Los memes en las redes sociales comparando a esa frontera con Siria, lejos de ser cómicos son muy trágicos.

¿Cómo se llegó a una situación en la que los cárteles acabaron por convertirse en el gobierno de facto y ahora que se les busca meter en cintura desatan su propio apocalipsis?

Son distintas respuestas las que lanzaron a ese puerto fronterizo, paso obligado no solo de mercancías sino de cientos de miles de turistas, a un estado de catástrofe.

La primera causa, fue la incompetencia -por decir lo menos- o la complicidad, que es lo más seguro, de las autoridades municipales, estatales y federales para entregar o vender las plazas al mejor postor.

Quien revise los expedientes de Tamaulipas encontrará el eterno estrecho vínculo entre autoridades y cárteles.

Pero esas relaciones peligrosas se transformaron en total complicidad, cuando las ambiciones políticas y personales de esos gobernantes convirtieron a los cárteles en los financiadores de sus campañas primero y de sus desbordados estilos de vida después.

Gobernadores, alcaldes, jefes policíacos, acabaron vendiéndole su alma al diablo sin reflexionar que al hacerlo existe un punto de no retorno en el que se les tiene que dar todo y no se puede esperar nada.

Pregúntenle a Tomas Yarrington o a Eugenio Hernández si acorralados y denunciados como están, volverían a repetir el esquema de tolerancia o complicidad con el que trataron a los cárteles del Golfo y a Los Zetas.

La segunda causa está en esa relación entre los gobiernos federal y estatal en el que no asumen responsabilidades, todos se echan culpas.

Y la única función que tiene el Estado, que es resguardar la vida y las propiedades de sus ciudadanos, es sepultada por intereses que en principio todos creyeron que lo compraría todo, incluso su eterno y lujoso bienestar.

Pero los acuerdos de un gobierno alcanzan hasta que viene el nuevo gobierno, que busca sus propios pactos, acuerdos y negocios.

Pregúntenle al nuevoleonés Natividad González Parás o al veracruzano Fidel Herrera, por citar dos casos que arrancaron la desarticulación de seguridad en sus estados.
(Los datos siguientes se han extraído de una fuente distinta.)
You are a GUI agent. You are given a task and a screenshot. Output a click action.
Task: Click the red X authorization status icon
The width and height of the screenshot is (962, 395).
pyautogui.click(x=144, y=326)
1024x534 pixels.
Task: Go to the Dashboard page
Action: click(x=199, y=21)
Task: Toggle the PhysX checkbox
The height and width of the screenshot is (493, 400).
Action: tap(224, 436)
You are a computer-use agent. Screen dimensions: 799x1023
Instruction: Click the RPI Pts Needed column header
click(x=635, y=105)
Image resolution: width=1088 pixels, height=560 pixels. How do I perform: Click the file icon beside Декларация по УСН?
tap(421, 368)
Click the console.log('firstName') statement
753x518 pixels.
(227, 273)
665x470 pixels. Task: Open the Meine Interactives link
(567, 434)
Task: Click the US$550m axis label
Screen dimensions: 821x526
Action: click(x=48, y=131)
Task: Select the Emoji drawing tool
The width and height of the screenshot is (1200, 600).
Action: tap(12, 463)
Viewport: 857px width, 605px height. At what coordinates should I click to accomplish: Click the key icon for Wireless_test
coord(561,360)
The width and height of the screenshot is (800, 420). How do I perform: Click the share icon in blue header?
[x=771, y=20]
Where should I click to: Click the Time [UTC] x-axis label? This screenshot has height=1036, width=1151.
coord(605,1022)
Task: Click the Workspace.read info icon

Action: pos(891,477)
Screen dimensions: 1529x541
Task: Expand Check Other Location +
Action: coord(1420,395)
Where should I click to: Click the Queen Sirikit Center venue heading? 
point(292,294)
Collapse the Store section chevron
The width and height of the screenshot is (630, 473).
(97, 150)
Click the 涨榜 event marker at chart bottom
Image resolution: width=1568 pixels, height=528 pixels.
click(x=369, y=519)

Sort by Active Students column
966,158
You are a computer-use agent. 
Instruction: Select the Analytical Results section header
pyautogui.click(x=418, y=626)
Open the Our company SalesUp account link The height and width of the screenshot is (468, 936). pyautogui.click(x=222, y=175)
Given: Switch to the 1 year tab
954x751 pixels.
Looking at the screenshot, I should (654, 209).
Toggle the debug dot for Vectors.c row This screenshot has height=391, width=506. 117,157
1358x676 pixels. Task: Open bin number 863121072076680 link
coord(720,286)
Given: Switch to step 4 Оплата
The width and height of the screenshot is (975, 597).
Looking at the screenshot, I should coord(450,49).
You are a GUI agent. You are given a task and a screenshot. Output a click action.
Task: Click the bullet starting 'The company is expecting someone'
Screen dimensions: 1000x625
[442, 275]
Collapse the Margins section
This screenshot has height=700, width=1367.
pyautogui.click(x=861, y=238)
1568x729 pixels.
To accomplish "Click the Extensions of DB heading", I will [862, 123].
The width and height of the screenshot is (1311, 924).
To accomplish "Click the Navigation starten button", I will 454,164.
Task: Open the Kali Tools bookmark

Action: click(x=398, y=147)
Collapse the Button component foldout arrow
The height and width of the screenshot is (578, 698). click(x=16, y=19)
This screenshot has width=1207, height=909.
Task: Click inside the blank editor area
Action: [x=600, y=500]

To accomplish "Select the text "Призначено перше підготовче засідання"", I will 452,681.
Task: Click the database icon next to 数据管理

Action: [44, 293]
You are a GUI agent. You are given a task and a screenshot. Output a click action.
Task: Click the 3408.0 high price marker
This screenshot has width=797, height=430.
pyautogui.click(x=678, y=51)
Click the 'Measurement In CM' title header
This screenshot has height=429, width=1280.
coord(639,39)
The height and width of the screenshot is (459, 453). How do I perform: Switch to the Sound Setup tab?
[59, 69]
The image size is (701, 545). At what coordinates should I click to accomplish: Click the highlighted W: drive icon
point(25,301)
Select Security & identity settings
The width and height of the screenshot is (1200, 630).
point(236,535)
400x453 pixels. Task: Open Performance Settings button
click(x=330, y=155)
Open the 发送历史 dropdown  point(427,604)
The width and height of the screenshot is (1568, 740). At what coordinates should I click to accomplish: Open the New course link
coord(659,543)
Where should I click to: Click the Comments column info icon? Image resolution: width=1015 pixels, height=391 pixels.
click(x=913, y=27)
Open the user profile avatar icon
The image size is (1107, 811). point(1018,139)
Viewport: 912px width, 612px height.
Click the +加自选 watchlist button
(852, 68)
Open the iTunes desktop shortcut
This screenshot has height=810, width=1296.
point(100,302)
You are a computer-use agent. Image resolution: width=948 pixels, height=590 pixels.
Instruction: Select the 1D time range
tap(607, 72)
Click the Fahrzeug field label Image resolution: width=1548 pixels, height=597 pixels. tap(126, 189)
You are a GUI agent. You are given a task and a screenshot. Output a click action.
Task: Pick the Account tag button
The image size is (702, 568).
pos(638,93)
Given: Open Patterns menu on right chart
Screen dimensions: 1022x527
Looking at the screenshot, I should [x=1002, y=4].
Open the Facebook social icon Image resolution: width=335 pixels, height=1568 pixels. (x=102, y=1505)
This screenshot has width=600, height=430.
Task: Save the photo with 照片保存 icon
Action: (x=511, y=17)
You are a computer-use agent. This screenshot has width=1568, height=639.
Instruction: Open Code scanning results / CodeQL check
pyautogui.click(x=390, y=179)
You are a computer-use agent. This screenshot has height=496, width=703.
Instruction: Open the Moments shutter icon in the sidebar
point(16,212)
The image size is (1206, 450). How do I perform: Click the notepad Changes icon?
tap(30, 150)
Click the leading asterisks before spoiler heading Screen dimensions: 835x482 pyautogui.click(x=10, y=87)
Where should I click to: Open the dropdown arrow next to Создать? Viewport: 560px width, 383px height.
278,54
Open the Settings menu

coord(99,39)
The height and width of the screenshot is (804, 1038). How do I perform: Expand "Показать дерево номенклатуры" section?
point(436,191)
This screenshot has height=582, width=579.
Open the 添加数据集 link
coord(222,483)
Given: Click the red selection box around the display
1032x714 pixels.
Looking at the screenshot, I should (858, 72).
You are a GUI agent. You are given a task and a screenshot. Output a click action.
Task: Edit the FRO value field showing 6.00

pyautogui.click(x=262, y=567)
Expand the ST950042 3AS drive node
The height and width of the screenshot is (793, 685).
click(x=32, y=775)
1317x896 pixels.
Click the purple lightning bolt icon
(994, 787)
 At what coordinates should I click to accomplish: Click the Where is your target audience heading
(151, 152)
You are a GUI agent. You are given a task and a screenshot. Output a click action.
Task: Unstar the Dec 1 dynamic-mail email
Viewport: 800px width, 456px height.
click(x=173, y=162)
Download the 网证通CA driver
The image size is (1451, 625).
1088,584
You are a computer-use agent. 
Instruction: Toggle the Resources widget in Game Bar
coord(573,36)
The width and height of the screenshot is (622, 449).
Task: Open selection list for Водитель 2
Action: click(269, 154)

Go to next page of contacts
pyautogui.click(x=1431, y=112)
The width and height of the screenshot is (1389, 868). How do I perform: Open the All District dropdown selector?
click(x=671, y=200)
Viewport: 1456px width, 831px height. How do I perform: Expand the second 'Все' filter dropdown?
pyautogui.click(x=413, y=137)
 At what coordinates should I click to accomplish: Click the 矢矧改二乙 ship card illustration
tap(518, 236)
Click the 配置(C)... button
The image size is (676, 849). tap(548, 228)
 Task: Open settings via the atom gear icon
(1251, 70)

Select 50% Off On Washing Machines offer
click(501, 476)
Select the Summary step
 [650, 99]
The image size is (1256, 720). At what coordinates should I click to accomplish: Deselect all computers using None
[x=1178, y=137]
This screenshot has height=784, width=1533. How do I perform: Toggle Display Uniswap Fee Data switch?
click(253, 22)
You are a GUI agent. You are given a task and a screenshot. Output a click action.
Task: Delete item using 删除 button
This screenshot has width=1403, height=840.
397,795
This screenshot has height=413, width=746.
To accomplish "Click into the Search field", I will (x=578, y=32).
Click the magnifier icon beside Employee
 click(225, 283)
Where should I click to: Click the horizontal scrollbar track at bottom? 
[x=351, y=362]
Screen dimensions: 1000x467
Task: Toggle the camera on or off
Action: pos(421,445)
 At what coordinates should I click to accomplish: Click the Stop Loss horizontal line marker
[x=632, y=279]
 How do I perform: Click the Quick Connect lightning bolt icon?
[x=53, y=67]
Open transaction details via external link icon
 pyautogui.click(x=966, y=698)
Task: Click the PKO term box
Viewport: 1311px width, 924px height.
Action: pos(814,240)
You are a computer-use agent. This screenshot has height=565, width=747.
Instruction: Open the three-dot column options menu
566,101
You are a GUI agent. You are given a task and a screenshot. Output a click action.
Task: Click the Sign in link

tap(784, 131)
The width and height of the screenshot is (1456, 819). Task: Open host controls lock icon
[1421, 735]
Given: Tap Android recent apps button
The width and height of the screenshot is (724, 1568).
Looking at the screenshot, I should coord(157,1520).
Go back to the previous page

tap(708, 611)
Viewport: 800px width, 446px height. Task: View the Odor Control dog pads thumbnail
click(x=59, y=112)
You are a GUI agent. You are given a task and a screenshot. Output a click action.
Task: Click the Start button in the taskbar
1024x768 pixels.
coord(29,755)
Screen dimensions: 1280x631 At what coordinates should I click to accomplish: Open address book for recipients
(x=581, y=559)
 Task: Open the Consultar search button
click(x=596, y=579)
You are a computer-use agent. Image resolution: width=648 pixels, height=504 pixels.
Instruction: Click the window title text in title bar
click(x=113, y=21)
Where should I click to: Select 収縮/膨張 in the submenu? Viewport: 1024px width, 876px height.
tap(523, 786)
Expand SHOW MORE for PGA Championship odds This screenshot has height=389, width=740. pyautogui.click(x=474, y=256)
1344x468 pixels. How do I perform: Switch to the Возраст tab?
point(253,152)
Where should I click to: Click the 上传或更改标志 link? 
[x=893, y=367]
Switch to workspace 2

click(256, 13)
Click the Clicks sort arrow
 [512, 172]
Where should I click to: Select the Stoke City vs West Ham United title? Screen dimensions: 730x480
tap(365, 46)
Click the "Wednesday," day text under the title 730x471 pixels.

O cuestionen a Jaime Rodríguez Calderón que vuelve a poner a Nuevo León en jaque con la inseguridad –en las calles y en los penales- porque desairó la fórmula de recuperar el Estado y que venía operándose entre el gobierno de su antecesor y los empresarios.

¿Cómo pretendía recuperarla “El Bronco”? ¿Importando como procurador de Nuevo León al nayarita Édgar Veytia, señalado en EU como protector y financiero de los cárteles que relevarán a Sinaloa, Golfo y Zetas?

La tercera causa es más preocupante, y está en la apatía de los líderes del sector privado que pudiendo golpear  fuerte en la mesa, no solo toleran, sino se hacen cómplices silenciosos de gobernadores y de jefes policíacos.

Si Tamaulipas es territorio perdido, también obedece a la apatía de aquellos ciudadanos que ignorando una realidad, pensaron que más temprano que tarde las aguas tomarían su cauce. Ese silencio acabó por crear su propio infierno. Ahora ¿quién lo apaga?